[[ RECORDS PROVIDED open ]]

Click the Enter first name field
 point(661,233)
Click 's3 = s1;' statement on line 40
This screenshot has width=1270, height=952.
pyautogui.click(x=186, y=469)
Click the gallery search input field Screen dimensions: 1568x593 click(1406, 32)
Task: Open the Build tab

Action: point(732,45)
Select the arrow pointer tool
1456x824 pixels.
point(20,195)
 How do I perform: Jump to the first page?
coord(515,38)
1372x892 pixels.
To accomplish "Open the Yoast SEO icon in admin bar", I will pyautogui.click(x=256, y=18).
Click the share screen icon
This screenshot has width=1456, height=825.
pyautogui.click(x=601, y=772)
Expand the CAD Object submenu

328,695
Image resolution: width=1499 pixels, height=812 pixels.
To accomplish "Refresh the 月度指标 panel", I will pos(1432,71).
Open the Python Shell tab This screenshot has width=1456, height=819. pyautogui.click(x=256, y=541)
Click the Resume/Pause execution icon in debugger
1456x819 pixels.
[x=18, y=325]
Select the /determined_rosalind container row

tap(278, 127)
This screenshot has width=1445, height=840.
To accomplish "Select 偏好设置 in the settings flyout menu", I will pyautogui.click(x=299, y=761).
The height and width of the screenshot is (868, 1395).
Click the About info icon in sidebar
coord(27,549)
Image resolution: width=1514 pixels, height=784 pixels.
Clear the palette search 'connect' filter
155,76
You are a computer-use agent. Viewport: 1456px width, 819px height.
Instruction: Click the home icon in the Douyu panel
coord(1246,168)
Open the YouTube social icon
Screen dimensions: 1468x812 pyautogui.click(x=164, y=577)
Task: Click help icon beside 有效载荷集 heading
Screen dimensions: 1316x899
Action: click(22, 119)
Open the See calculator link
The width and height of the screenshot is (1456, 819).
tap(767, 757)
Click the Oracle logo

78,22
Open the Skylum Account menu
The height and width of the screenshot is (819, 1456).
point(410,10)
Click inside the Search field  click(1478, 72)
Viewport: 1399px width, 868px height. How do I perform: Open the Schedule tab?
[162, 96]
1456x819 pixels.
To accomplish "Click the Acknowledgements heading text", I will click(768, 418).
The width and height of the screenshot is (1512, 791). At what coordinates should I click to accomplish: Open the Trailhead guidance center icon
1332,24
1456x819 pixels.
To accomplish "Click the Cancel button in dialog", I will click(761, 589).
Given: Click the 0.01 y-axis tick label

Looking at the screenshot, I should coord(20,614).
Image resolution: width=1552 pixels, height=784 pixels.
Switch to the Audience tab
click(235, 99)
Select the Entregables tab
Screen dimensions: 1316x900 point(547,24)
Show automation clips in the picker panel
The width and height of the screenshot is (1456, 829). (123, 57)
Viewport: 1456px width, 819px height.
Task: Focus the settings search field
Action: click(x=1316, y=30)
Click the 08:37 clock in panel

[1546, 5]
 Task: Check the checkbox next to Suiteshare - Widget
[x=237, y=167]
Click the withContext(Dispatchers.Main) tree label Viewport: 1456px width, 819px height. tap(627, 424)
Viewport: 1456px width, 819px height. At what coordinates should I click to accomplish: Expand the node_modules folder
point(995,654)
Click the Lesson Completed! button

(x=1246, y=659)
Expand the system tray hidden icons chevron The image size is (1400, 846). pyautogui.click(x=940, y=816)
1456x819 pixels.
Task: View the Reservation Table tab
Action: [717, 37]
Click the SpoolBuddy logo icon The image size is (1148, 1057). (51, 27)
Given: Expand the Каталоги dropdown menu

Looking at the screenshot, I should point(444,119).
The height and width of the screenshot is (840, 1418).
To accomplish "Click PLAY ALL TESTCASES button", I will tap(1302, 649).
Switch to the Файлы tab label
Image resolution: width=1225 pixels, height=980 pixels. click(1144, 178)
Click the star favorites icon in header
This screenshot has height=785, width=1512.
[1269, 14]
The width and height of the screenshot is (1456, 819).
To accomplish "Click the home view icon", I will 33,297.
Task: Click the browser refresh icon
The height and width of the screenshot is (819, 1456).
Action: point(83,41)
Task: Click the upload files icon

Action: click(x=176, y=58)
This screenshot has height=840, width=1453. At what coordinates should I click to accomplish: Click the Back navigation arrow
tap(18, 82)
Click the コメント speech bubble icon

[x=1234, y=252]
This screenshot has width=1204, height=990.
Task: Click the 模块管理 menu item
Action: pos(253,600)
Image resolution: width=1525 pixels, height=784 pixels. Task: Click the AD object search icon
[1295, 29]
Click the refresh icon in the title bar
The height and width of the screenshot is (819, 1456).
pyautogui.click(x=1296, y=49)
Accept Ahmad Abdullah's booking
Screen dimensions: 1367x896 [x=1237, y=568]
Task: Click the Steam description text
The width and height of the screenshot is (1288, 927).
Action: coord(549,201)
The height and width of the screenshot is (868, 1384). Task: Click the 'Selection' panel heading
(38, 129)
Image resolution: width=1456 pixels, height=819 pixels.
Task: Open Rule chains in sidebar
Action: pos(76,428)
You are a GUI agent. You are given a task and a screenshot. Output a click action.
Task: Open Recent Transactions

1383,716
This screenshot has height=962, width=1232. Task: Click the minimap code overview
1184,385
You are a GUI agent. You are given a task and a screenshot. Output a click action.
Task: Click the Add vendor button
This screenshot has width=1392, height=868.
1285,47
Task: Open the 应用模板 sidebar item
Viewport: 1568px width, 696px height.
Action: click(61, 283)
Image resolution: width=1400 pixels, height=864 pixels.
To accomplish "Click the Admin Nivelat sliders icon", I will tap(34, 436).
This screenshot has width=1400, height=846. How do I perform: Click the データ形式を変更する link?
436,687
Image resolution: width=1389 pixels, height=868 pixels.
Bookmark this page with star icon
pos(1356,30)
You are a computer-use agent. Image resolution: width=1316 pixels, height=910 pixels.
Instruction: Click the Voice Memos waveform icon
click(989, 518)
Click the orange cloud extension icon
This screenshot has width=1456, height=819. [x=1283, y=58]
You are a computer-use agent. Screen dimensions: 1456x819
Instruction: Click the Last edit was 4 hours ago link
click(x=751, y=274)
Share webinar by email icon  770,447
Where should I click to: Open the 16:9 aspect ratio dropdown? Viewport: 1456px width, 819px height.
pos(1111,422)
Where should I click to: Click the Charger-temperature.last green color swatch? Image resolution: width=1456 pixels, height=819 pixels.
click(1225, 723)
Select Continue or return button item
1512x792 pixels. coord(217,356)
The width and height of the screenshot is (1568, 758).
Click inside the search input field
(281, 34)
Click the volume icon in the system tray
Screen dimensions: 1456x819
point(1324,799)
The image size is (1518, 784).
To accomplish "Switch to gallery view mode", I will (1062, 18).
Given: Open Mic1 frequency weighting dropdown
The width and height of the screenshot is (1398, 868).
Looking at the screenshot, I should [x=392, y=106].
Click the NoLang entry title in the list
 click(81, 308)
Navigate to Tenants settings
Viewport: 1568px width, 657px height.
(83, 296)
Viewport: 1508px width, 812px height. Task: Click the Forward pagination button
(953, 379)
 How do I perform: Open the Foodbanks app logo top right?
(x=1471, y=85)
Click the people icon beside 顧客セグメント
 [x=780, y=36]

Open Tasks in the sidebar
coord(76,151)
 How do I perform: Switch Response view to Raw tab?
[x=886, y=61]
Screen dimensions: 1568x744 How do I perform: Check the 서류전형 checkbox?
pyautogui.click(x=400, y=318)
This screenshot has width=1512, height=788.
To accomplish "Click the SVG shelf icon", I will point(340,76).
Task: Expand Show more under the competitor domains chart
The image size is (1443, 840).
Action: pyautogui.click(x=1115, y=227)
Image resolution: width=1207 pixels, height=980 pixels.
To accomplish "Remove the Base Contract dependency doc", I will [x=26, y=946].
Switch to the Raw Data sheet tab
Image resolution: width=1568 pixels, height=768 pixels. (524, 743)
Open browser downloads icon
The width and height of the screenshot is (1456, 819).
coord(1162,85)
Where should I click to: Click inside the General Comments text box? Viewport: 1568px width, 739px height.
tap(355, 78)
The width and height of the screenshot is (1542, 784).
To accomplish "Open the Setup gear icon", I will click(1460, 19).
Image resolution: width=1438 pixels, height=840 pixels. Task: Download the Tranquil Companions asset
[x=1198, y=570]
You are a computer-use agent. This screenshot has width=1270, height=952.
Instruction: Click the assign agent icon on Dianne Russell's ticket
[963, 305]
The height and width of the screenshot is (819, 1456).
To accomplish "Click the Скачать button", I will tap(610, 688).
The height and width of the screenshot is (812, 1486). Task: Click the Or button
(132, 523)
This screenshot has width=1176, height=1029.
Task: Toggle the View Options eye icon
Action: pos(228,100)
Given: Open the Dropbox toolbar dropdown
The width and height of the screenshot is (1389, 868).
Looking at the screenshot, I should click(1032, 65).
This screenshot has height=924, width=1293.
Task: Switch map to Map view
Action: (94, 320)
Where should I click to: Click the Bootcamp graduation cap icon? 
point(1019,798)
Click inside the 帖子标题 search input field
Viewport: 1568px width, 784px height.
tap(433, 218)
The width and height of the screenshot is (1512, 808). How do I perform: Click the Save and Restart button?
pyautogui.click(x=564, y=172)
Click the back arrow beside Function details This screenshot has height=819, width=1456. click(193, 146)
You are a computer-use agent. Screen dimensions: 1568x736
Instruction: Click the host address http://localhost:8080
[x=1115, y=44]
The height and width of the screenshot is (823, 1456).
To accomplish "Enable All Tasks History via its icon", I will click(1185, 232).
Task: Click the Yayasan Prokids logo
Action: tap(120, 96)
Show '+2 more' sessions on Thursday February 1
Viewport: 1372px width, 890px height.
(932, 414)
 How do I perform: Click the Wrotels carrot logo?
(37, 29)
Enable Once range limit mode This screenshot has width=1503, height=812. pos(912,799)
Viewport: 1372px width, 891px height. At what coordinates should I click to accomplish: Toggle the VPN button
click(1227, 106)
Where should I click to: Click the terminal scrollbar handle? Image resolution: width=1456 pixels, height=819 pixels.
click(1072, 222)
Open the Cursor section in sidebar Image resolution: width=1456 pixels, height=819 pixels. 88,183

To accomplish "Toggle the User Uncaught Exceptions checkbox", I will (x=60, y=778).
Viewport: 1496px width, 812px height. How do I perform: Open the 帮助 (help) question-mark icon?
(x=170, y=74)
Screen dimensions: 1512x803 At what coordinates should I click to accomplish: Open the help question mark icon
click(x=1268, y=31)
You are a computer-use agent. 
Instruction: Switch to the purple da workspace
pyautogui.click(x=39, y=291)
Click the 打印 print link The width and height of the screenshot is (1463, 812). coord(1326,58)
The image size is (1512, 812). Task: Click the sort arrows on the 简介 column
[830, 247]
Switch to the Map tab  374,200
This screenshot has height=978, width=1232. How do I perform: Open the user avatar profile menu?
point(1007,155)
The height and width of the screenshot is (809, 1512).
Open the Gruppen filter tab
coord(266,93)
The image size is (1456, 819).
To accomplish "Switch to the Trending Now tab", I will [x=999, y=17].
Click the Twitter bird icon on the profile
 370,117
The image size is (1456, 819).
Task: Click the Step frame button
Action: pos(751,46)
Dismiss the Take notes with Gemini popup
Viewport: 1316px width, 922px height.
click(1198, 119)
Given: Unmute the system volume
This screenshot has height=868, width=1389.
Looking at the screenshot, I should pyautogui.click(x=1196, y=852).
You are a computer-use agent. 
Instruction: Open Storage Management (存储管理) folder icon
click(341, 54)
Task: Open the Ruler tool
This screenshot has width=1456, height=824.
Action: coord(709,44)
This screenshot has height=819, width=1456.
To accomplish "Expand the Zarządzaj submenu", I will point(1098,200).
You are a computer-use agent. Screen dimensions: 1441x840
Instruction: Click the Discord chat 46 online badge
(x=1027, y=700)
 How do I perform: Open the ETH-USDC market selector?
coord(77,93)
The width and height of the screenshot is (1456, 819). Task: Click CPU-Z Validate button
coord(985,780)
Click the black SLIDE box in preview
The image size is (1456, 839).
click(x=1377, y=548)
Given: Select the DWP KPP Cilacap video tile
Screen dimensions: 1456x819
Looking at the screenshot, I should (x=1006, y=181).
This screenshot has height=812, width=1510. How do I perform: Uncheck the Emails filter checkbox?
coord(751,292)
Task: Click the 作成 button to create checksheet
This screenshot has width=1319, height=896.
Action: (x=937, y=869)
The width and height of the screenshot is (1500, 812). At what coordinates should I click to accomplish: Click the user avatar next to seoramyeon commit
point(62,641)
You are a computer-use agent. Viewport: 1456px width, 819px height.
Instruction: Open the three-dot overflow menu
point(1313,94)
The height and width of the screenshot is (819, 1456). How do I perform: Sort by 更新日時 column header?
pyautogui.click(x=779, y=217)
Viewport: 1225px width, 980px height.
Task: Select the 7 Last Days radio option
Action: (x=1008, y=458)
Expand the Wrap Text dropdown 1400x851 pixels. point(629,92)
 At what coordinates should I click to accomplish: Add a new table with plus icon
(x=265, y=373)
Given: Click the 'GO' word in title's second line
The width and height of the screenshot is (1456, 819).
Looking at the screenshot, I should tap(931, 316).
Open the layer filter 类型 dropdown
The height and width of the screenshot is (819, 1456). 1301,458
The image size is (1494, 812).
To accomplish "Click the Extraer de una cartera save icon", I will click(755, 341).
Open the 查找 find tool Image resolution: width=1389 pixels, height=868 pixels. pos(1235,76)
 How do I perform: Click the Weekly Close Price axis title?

[[ RECORDS PROVIDED closed ]]

WORK INSTRUCTION:
Every line above from the line with "The height and width of the screenshot is (809, 1512)." to the line with "Expand the Wrap", inclusive, must be returned exactly; no other line belongs in the reply.

SOLUTION FOR THIS PROBLEM:
The height and width of the screenshot is (809, 1512).
Open the Gruppen filter tab
coord(266,93)
The image size is (1456, 819).
To accomplish "Switch to the Trending Now tab", I will [x=999, y=17].
Click the Twitter bird icon on the profile
 370,117
The image size is (1456, 819).
Task: Click the Step frame button
Action: pos(751,46)
Dismiss the Take notes with Gemini popup
Viewport: 1316px width, 922px height.
click(1198, 119)
Given: Unmute the system volume
This screenshot has height=868, width=1389.
Looking at the screenshot, I should pyautogui.click(x=1196, y=852).
You are a computer-use agent. 
Instruction: Open Storage Management (存储管理) folder icon
click(341, 54)
Task: Open the Ruler tool
This screenshot has width=1456, height=824.
Action: coord(709,44)
This screenshot has height=819, width=1456.
To accomplish "Expand the Zarządzaj submenu", I will point(1098,200).
You are a computer-use agent. Screen dimensions: 1441x840
Instruction: Click the Discord chat 46 online badge
(x=1027, y=700)
 How do I perform: Open the ETH-USDC market selector?
coord(77,93)
The width and height of the screenshot is (1456, 819). Task: Click CPU-Z Validate button
coord(985,780)
Click the black SLIDE box in preview
The image size is (1456, 839).
click(x=1377, y=548)
Given: Select the DWP KPP Cilacap video tile
Screen dimensions: 1456x819
Looking at the screenshot, I should (x=1006, y=181).
This screenshot has height=812, width=1510. How do I perform: Uncheck the Emails filter checkbox?
coord(751,292)
Task: Click the 作成 button to create checksheet
This screenshot has width=1319, height=896.
Action: (x=937, y=869)
The width and height of the screenshot is (1500, 812). At what coordinates should I click to accomplish: Click the user avatar next to seoramyeon commit
point(62,641)
You are a computer-use agent. Viewport: 1456px width, 819px height.
Instruction: Open the three-dot overflow menu
point(1313,94)
The height and width of the screenshot is (819, 1456). How do I perform: Sort by 更新日時 column header?
pyautogui.click(x=779, y=217)
Viewport: 1225px width, 980px height.
Task: Select the 7 Last Days radio option
Action: (x=1008, y=458)
Expand the Wrap Text dropdown 1400x851 pixels. point(629,92)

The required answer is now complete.